(Collected data entries)
***
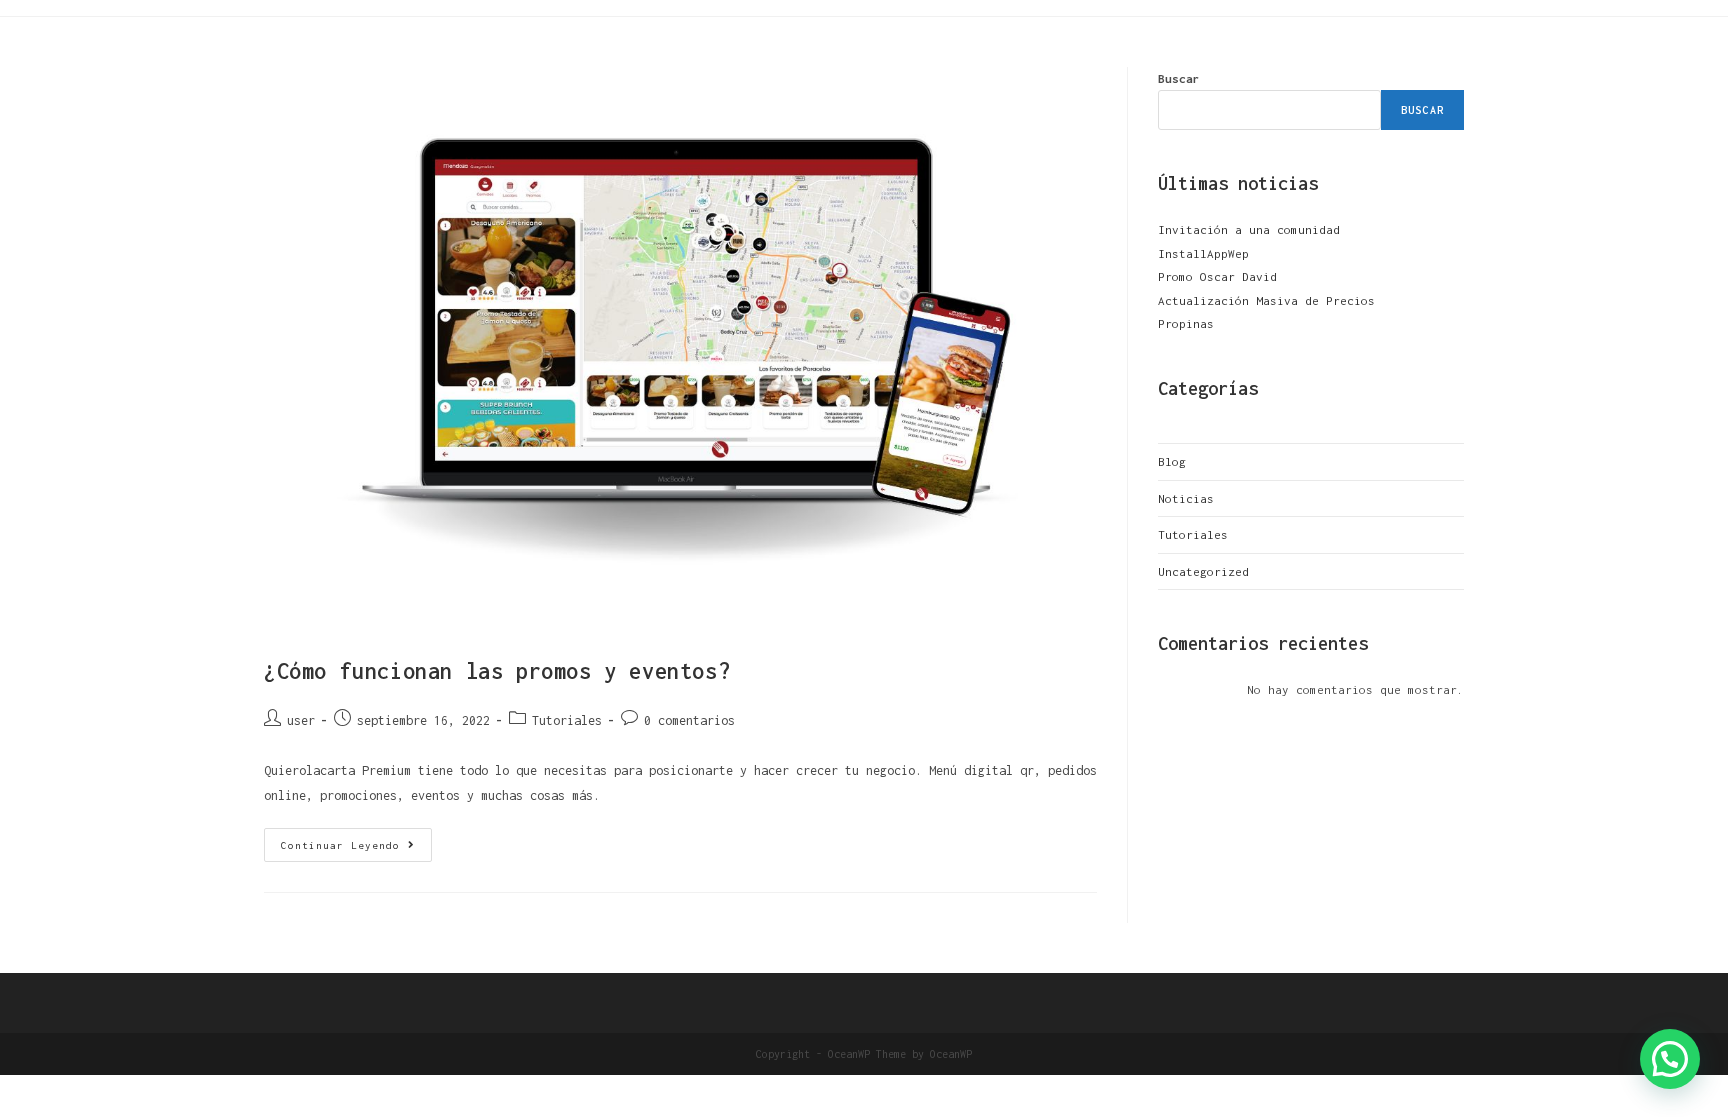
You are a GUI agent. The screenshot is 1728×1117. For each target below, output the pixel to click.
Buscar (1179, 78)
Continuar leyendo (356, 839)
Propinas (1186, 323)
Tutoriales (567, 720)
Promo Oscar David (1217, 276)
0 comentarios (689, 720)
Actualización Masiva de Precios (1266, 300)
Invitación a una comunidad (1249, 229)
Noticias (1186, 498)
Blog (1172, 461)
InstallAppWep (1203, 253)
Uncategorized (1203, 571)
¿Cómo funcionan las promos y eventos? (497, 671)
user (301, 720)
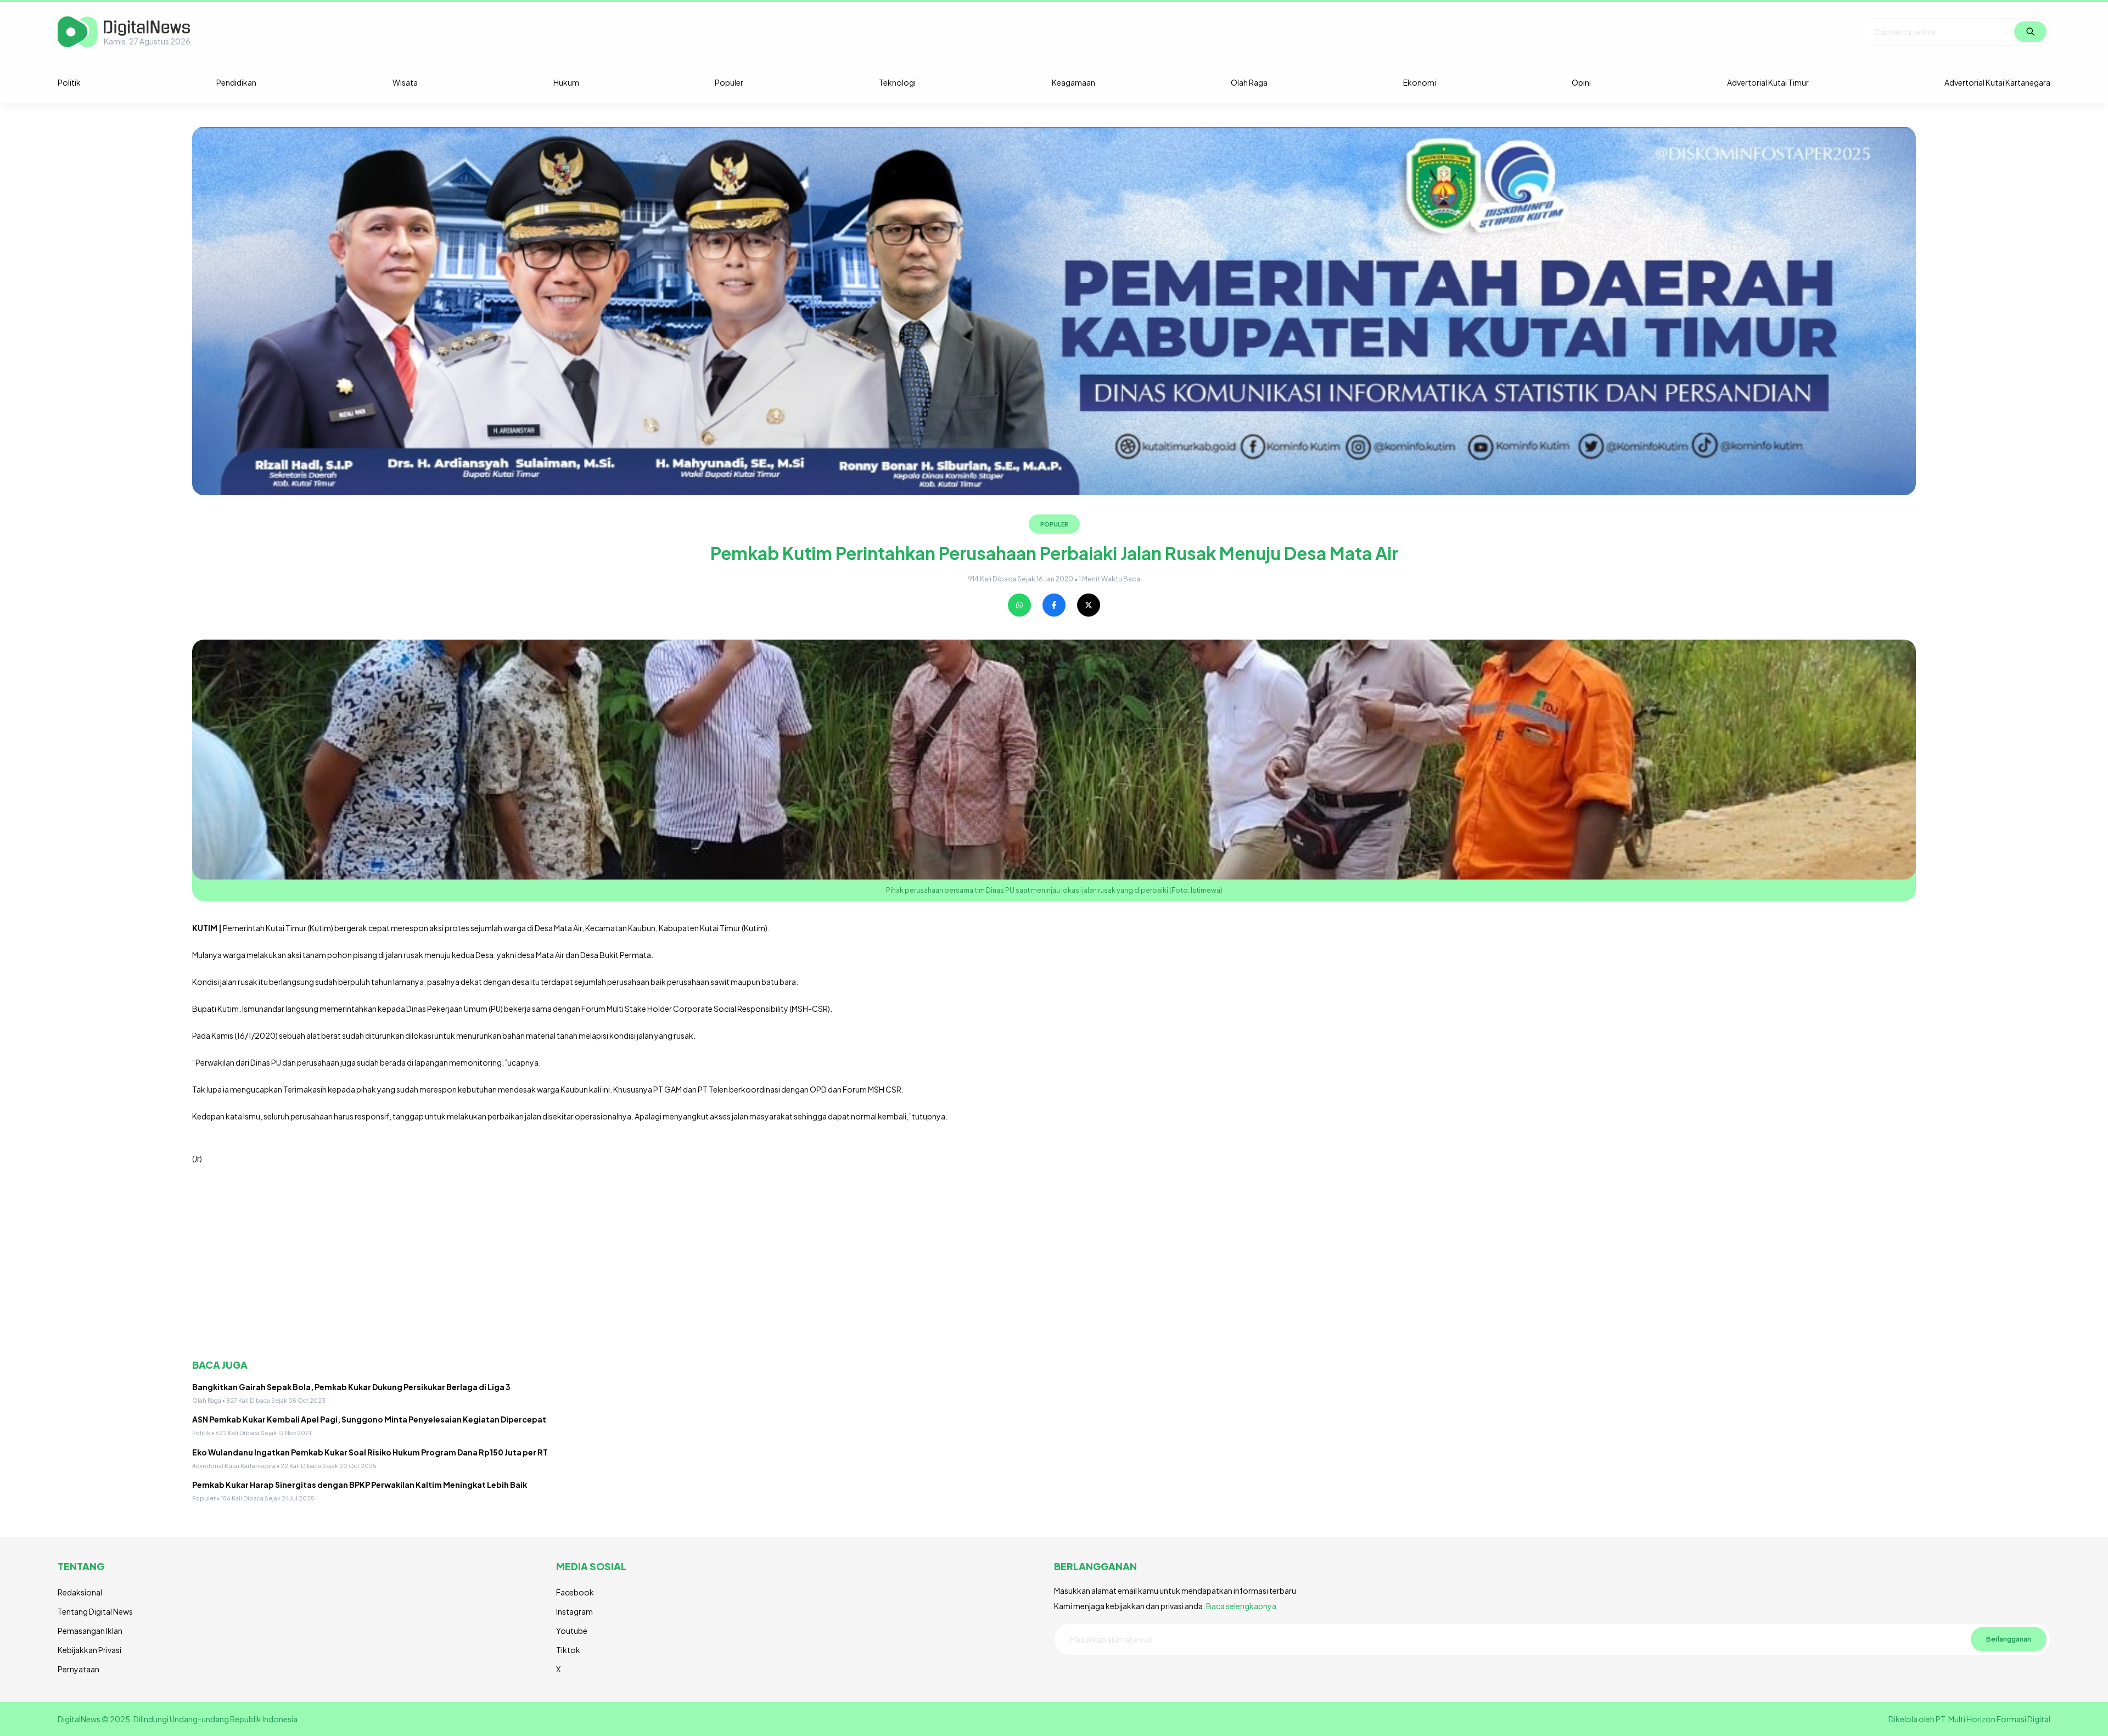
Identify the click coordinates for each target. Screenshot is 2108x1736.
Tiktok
***
### The problem
Give the records above again in full and exactly, but exclude every picture.

### Exercise answer
You are a GUI agent. The screenshot is 1728×1117. For each target below, output the pixel to click.
Buscar (1179, 78)
Continuar leyendo (356, 839)
Propinas (1186, 323)
Tutoriales (567, 720)
Promo Oscar David (1217, 276)
0 comentarios (689, 720)
Actualización Masiva de Precios (1266, 300)
Invitación a una comunidad (1249, 229)
Noticias (1186, 498)
Blog (1172, 461)
InstallAppWep (1203, 253)
Uncategorized (1203, 571)
¿Cómo funcionan las promos y eventos? (497, 671)
user (301, 720)
Identify the click coordinates for each target. Screenshot is 2108x1736.
Tiktok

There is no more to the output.